Manifestamos também profunda preocupação com o impacto adverso que os conflitos têm sobre a segurança dos civis, exacerbando assim as fragilidades socioeconômicas existentes e vulnerabilidades e impedindo uma resposta humanitária eficaz. - Apelamos a todos os Estados para que defendam os princípios do direito internacional, incluindo o direito territorial, integridade e soberania, direito humanitário internacional e sistema multilateral que salvaguarda a paz e a estabilidade. A resolução pacífica de conflitos e os esforços para abordar as crises, bem como a diplomacia e o diálogo são fundamentais. Vamos nos unir em nosso esforçar-se para enfrentar o impacto adverso da guerra na economia global e saudamos todas as iniciativas relevantes e construtivas que apoiam uma abordagem abrangente, justa e uma paz duradoura na Ucrânia que defenderá todos os propósitos e princípios da ONU Carta para a promoção de relações pacíficas, amistosas e de boa vizinhança entre nações no espírito de “Uma Terra, Uma Família, Um Futuro”.
Lula prometeu força-tarefa pelo clima
Em seu primeiro discurso no G20, o presidente Luiz Inácio Lula da Silva (PT) prometeu usar a presidência do Brasil no G20 para criar uma “força-tarefa para mobilização global contra a mudança do clima”.
Lula não deu maiores detalhes de como tal força-tarefa poderia funcionar e nem que poderes teria.
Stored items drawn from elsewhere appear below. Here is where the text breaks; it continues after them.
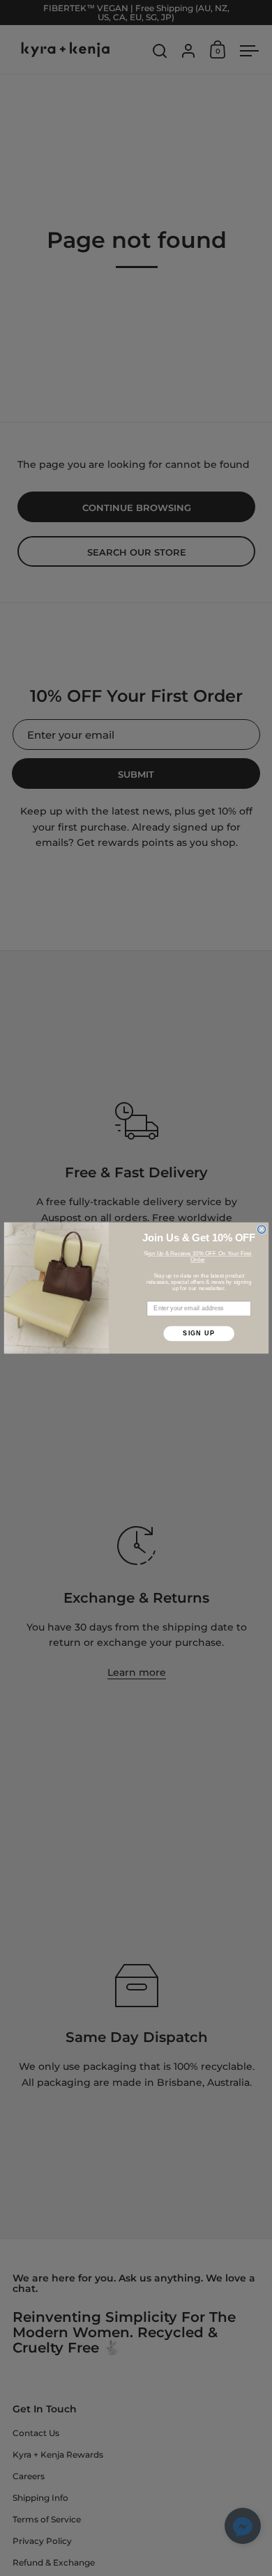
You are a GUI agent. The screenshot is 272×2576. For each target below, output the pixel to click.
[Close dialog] (261, 1229)
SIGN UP (199, 1333)
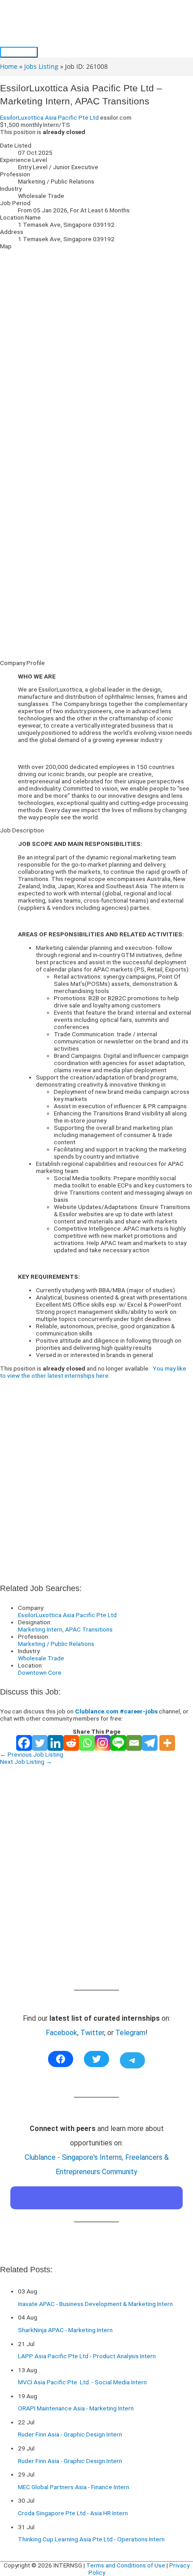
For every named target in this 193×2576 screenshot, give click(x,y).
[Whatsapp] (87, 1743)
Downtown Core (39, 1672)
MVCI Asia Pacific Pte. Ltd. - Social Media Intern (82, 2382)
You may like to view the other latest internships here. (93, 1372)
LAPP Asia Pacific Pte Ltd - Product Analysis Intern (87, 2356)
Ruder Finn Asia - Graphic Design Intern (70, 2434)
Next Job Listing (26, 1761)
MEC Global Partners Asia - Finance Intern (73, 2487)
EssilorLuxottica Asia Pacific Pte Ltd (49, 117)
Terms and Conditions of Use (125, 2565)
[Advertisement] (96, 556)
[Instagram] (102, 1743)
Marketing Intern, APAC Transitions (65, 1629)
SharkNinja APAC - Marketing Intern (65, 2329)
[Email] (134, 1743)
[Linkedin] (55, 1743)
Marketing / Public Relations (56, 1643)
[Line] (118, 1743)
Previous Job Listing (31, 1754)
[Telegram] (150, 1743)
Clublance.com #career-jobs (116, 1711)
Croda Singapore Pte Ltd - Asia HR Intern (73, 2513)
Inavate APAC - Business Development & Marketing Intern (95, 2303)
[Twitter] (40, 1743)
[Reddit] (71, 1743)
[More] (167, 1743)
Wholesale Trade (41, 1658)
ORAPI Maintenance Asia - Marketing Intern (76, 2408)
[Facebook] (24, 1743)
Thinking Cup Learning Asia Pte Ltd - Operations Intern (91, 2539)
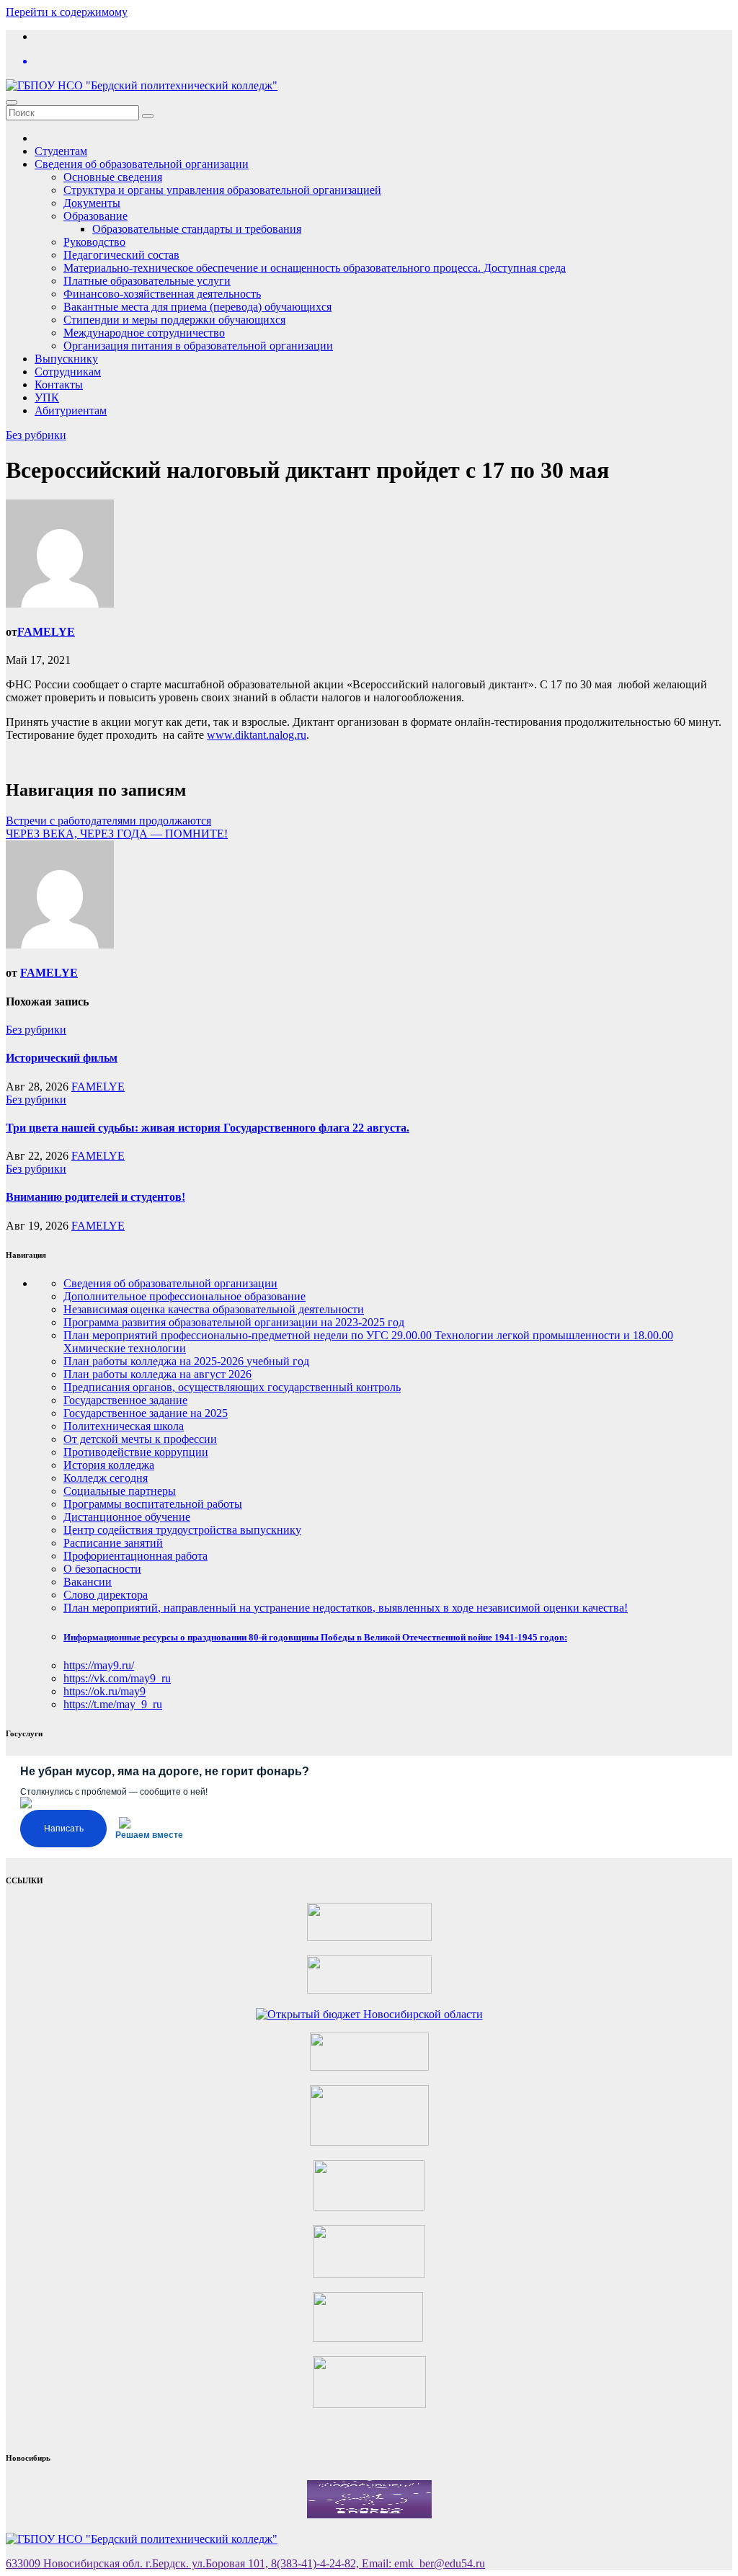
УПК (47, 397)
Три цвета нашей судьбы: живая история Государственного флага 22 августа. (207, 1128)
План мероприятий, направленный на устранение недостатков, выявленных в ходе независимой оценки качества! (345, 1608)
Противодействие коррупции (135, 1452)
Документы (91, 203)
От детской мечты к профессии (140, 1439)
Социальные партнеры (119, 1491)
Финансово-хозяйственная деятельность (162, 294)
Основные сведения (112, 177)
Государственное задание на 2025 (145, 1413)
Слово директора (105, 1595)
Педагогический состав (121, 255)
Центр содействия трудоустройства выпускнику (182, 1530)
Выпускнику (66, 358)
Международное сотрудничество (144, 333)
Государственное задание (125, 1400)
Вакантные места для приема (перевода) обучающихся (197, 307)
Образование (95, 216)
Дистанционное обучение (126, 1517)
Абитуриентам (71, 410)
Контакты (59, 384)
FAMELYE (46, 632)
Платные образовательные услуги (147, 281)
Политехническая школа (123, 1426)
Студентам (61, 151)
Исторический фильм (61, 1058)
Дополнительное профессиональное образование (184, 1296)
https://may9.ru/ (98, 1665)
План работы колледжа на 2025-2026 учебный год (186, 1361)
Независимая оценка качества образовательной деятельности (213, 1309)
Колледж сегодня (105, 1478)
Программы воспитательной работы (152, 1504)
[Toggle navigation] (11, 102)
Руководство (94, 242)
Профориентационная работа (135, 1556)
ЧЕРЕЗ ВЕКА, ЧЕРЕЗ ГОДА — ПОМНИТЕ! (117, 833)
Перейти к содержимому (67, 12)
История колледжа (108, 1465)
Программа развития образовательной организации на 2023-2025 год (233, 1322)
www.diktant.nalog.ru (256, 735)
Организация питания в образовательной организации (198, 345)
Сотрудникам (68, 371)
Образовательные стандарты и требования (196, 229)
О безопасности (102, 1569)
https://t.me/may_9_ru (112, 1704)
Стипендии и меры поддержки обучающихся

De qualquer forma, tal iniciativa só tomará vida se for aprovada de forma unânime pelos demais membros do grupo das maiores economias do mundo.
O presidente aproveitou o discurso para também criticar as nações desenvolvidas por suas responsabilidades pelo aquecimento global, já que elas historicamente emitiram muito mais gases de efeito estufa.
Segundo a assessoria de imprensa da Presidência, Lula sentiu o fuso horário e está cansado e por isso não vai participar do jantar com os líderes.